# Brinjal Bhaji



## morning glory (May 28, 2015)

This is a very simple curry to make once you have made the Balti Spice Mix. You could make this with purple aubergines in which case the cooking time will be shorter. White and Thai green aubergine are more robust than the purple variety and do not disintegrate so easily. The skin on the Thai green aubergine can be eaten whilst still crispy but I prefer it cooked longer to 'al dente' stage or beyond.










*Ingredients* (serves 2)
1 white Aubergine (cut into small chunks)
4 Thai green aubergines (cut into quarters)
2 tbsp garlic/ginger paste
Oil for frying
1 heaped tbsp Balti Spice Mix
400g tin of tomatoes
Salt to taste

*Method*

Heat the oil in a pan and gently fry the garlic/ginger paste for a few minutes.
Add the Balti spice mix and a splash of water, mix and cook gently for another minute.
Add the tomatoes and mix well. Then add the aubergines.
Simmer, partially covered for at approximately 45 minute or until the aubergines are cooked to your taste. Add a little water if the sauce becomes too dry.
Add salt to taste.


----------



## Pat Pat (Sep 26, 2017)

You always take such super professional looking food photos!


----------



## morning glory (May 28, 2015)

Pat Pat said:


> You always take such super professional looking food photos!

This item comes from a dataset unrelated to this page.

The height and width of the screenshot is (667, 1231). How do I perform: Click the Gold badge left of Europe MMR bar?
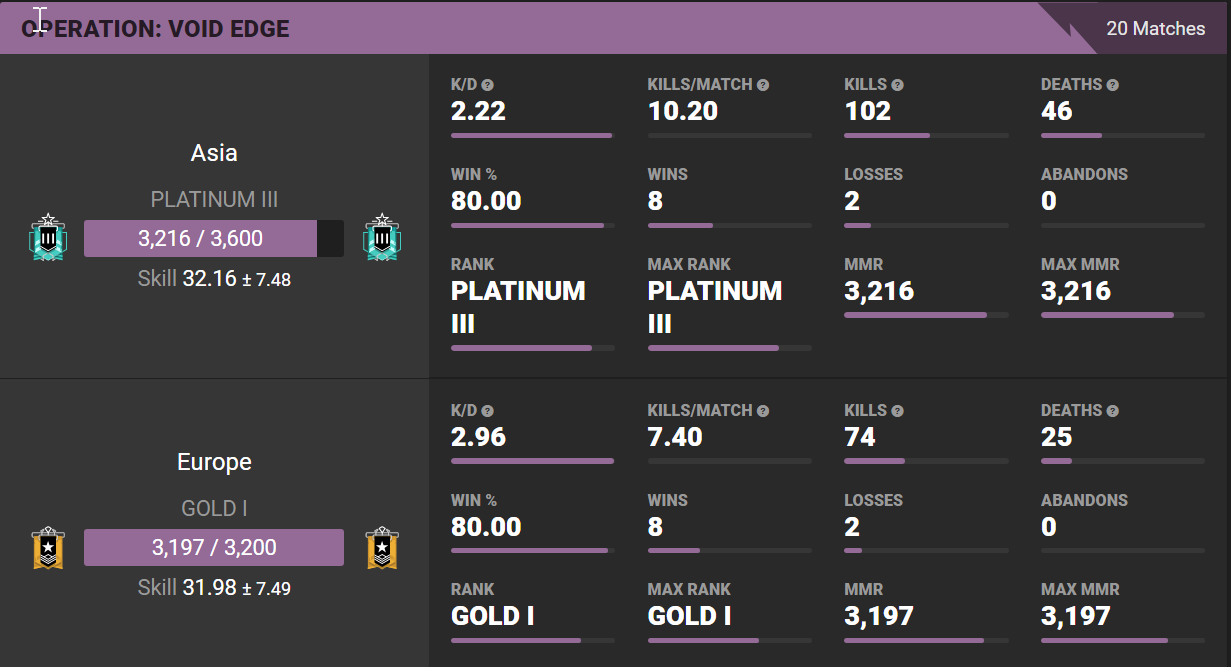[x=48, y=548]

Thank you so much. I'm simply using a smart phone - Samsung Galaxy S7 which has a superb camera. Shot in daylight not direct sun (in my bay window!). Anyone can do it really... next time you upgrade your smart phone, choose the one with the very best camera: iPhone and Google Pixel are the other two phones with the best cameras.


----------



## Mia Burks (Jul 31, 2017)

I didn't ever use tomato in this item. Looks like tomato adds a special taste in this recipe. Thanks for the idea. The picture looks very delicious.


----------



## chicagoterry (Apr 3, 2012)

Thank you! So glad I checked into this site tonight. I just spent the weekend cleaning out my spice cupboard, then shopping on Devon Ave, which is the epicenter of Chicago's large South Asian community. Came home with bags and bags of fresh, whole spices and a few pounds of little Indian eggplants. I think you just solved tomorrow's dinner for me.


----------



## morning glory (May 28, 2015)

chicagoterry said:


> Thank you! So glad I checked into this site tonight. I just spent the weekend cleaning out my spice cupboard, then shopping on Devon Ave, which is the epicenter of Chicago's large South Asian community. Came home with bags and bags of fresh, whole spices and a few pounds of little Indian eggplants. I think you just solved tomorrow's dinner for me.

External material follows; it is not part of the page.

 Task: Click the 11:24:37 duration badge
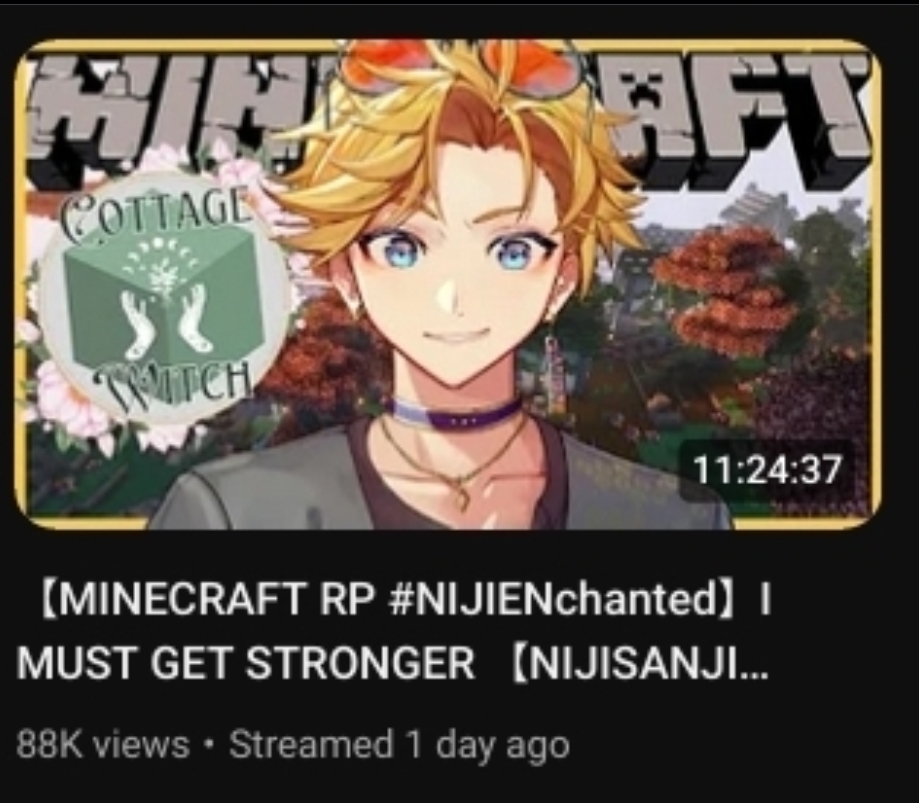point(767,470)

Let us know how it turns out!


----------



## chicagoterry (Apr 3, 2012)

That is a great spice mix! My apartment still smells wonderful and I'm so happy I have a jar of it in my cupboard. This is such a great recipe to have in your back pocket.

Thank you!


----------



## morning glory (May 28, 2015)

chicagoterry said:


> That is a great spice mix! My apartment still smells wonderful and I'm so happy I have a jar of it in my cupboard. This is such a great recipe to have in your back pocket.
> 
> Thank you!


I'm so pleased you tried it. Did you use regular aubergines? I used white and Thai green - but TBH, I prefer the dish with the regular purple type.


----------